**PASSAGE GIVEN**
□ □ □ □ □
Byline: Edited by TRICIA PHILLIPS

Need some practical financial advice? YOUR MONEY Editor Tricia Phillips and her team can help

Q My partner and I are 63 and 65 and have been together many years. On our deaths there's likely to be an inheritance tax liability mainly because of our joint home value. If I go first, will my partner get my main residence relief?

A Although main residence relief will be transferable it will be to spouse or civil partners but not unmarried couples, I'm afraid.

Q I am 45 with a small personal pension and think I might withdraw it all when I'm 55. But I've heard that the minimum age for taking pensions is to increase, so will I still be able to do so?

A You will be 55 in 2025 so you should be OK. From 2028, personal pensions will only be accessible from an individual's state pension age less 10 years. So if state pension age is 67, then personal pension will be first available at 57.

Q I'm having a few financial problems and often thought about declaring myself bankrupt. However, I've built up quite a large pension fund and heard that the liquidators can take it. Is this true?
□ □ □ □ □
**STORED RECORDS**
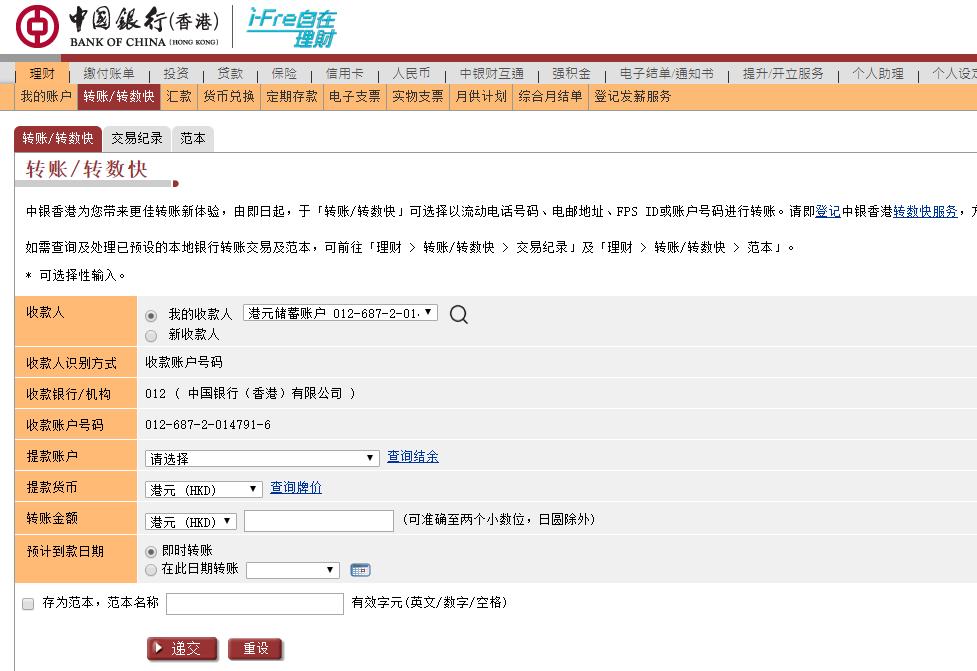This screenshot has width=977, height=671.
Task: Open the payee search magnifier icon
Action: (x=459, y=312)
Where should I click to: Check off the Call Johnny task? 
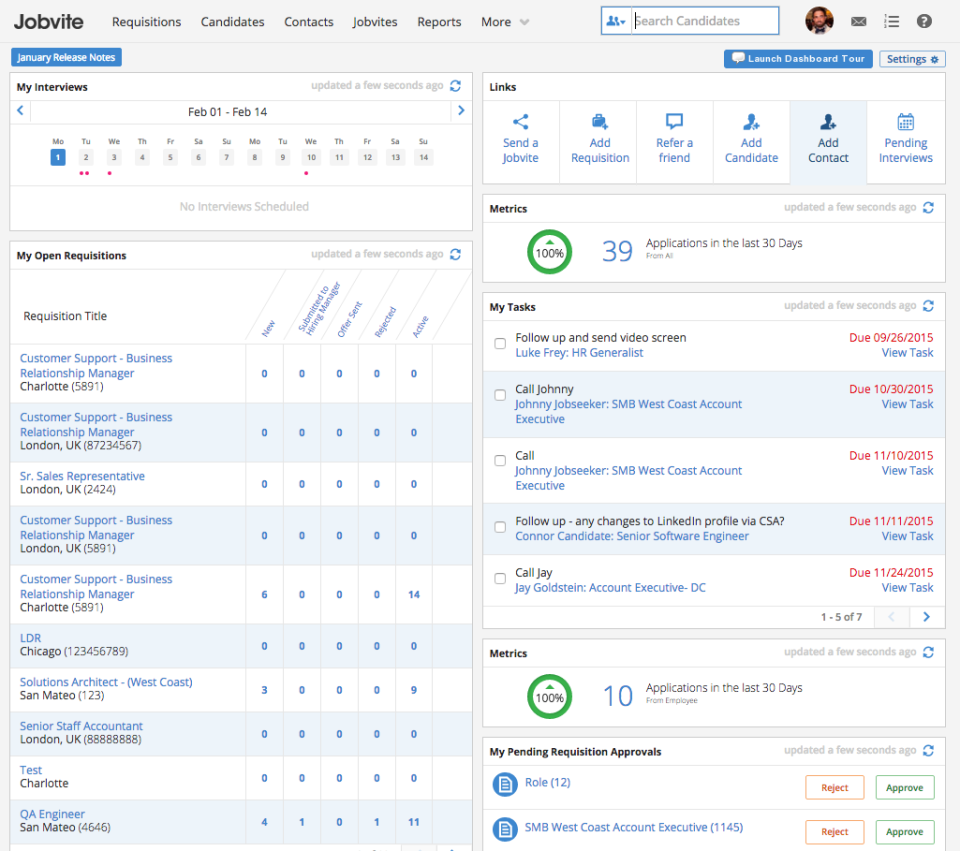pos(500,393)
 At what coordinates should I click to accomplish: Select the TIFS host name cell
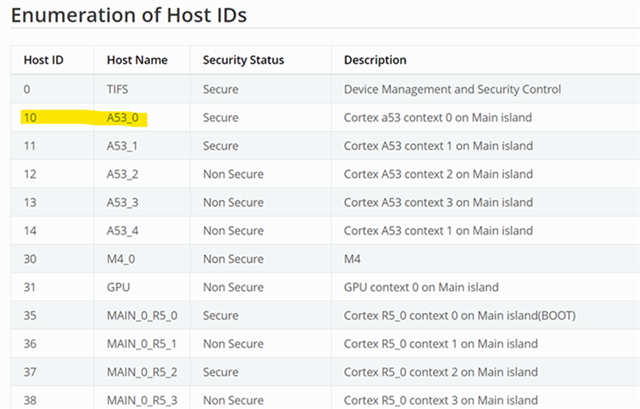click(118, 89)
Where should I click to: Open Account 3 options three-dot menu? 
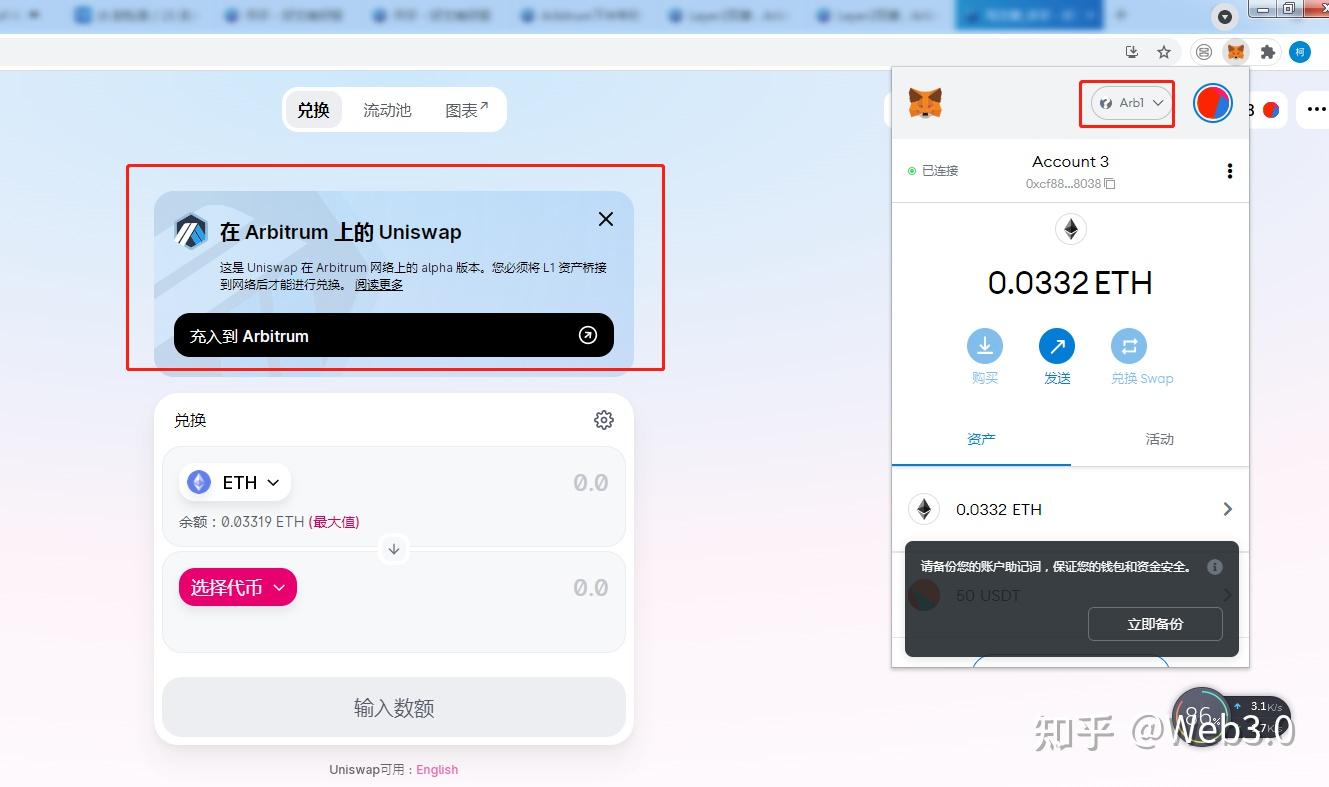1230,170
□ □ □ □ □
Carry on the money advice column, starting right after its last sentence.

**RESULT FOR THIS EXERCISE**
A If your pension fund is uncrystallised and you haven't taken any benefits, it is unlikely that an income payment would be granted. But if your funds are in drawdown then it is possible that an income payment could be granted to the liquidators. Seek legal advice.

Q I have six years till my state pension and I'd like to reduce hours at work until I retire. I have a personal pension pot and want to generate a guaranteed fixed income to cover earnings lost until I get my state pension. When I receive my state pension, I will need flexibility again. What can you suggest?

A A fixed-term annuity could be suitable as it will provide you with the guaranteed income. It would also provide a guaranteed maturity value at the end of the term in six years for your flexible income requirements. And if anything should happen to you within the term it could provide an income or lump sum to your family.

Q I worked in the NHS for 33 years and my salary was about PS45,000 when I left. I now work privately in the health sector and hope to continue to save for my retirement. What is the calculation to work out how much lifetime allowance I have used as I don't want to exceed the limit.

A Step 1: Divide 33 by 80 or 60ths (depending on scheme) and then multiply this by your final salary when leaving to give your pension per annum. Step 2: Multiply your pension per annum by 20. Step 3: Include your tax-free cash, which is your pension per annum multiplied by 3, and add this to step 2. You get a total of PS426,937.50 (based on an 80ths scheme) plus any other pension funds you have. The LTA limit is PS1.25m.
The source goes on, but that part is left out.